Inhibition of recombinant N-type Ca_V channels by the γ₂ subunit involves unfolded protein response (UPR)-dependent and UPR-independent mechanisms

Auxiliary γ subunits are an important component of high-voltage-activated calcium (Ca_V) channels, but their precise regulatory role remains to be determined. In the current report, we have used complementary approaches including molecular biology and electrophysiology to investigate the influence of the γ subunits on neuronal Ca_V channel activity and expression. We found that coexpression of γ₂ or γ₃ subunits drastically inhibited macroscopic currents through recombinant N-type channels (Ca_V2.2/ β₃/α₂δ) in HEK-293 cells. Using inhibitors of internalization, we found that removal of functional channels from the plasma membrane is an improbable mechanism of current regulation by γ. Instead, changes in current amplitude could be attributed to two distinct mechanisms. First, γ subunit expression altered the voltage dependence of channel activity. Second, γ subunit expression reduced N-type channel synthesis via activation of the endoplasmic reticulum unfolded protein response.
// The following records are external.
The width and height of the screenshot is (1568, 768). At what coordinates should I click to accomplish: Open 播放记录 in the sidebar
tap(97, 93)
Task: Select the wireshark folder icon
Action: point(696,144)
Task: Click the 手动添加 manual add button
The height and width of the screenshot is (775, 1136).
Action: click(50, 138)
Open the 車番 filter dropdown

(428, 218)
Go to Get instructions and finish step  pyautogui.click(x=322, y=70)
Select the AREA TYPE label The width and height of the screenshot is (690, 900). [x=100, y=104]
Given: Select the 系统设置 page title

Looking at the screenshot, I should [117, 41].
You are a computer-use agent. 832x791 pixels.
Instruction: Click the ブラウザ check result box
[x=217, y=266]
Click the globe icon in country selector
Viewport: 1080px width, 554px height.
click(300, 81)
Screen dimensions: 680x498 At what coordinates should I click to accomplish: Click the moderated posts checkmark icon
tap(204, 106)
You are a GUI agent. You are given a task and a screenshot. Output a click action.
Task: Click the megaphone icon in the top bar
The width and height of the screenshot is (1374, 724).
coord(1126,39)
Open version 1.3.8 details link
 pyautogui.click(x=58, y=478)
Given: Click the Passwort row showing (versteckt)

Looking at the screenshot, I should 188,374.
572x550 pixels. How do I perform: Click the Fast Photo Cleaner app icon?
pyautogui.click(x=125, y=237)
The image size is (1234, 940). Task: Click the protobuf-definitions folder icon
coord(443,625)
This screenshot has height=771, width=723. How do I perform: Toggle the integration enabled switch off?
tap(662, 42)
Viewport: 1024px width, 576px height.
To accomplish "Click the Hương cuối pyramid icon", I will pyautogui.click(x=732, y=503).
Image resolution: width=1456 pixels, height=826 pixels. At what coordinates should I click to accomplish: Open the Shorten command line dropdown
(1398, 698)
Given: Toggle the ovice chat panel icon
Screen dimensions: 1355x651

Together, our findings (1) corroborate that neuronal γ subunits significantly downregulate Ca_V2.2 channel activity, (2) uncover a role for the γ₂ subunit in Ca_V2.2 channel expression through early components of the biosynthetic pathway, and (3) suggest that, under certain conditions, channel protein misfolding could be induced by interactions with the γ subunits, supporting the notion that Ca _V channels constitute a class of difficult-to-fold proteins.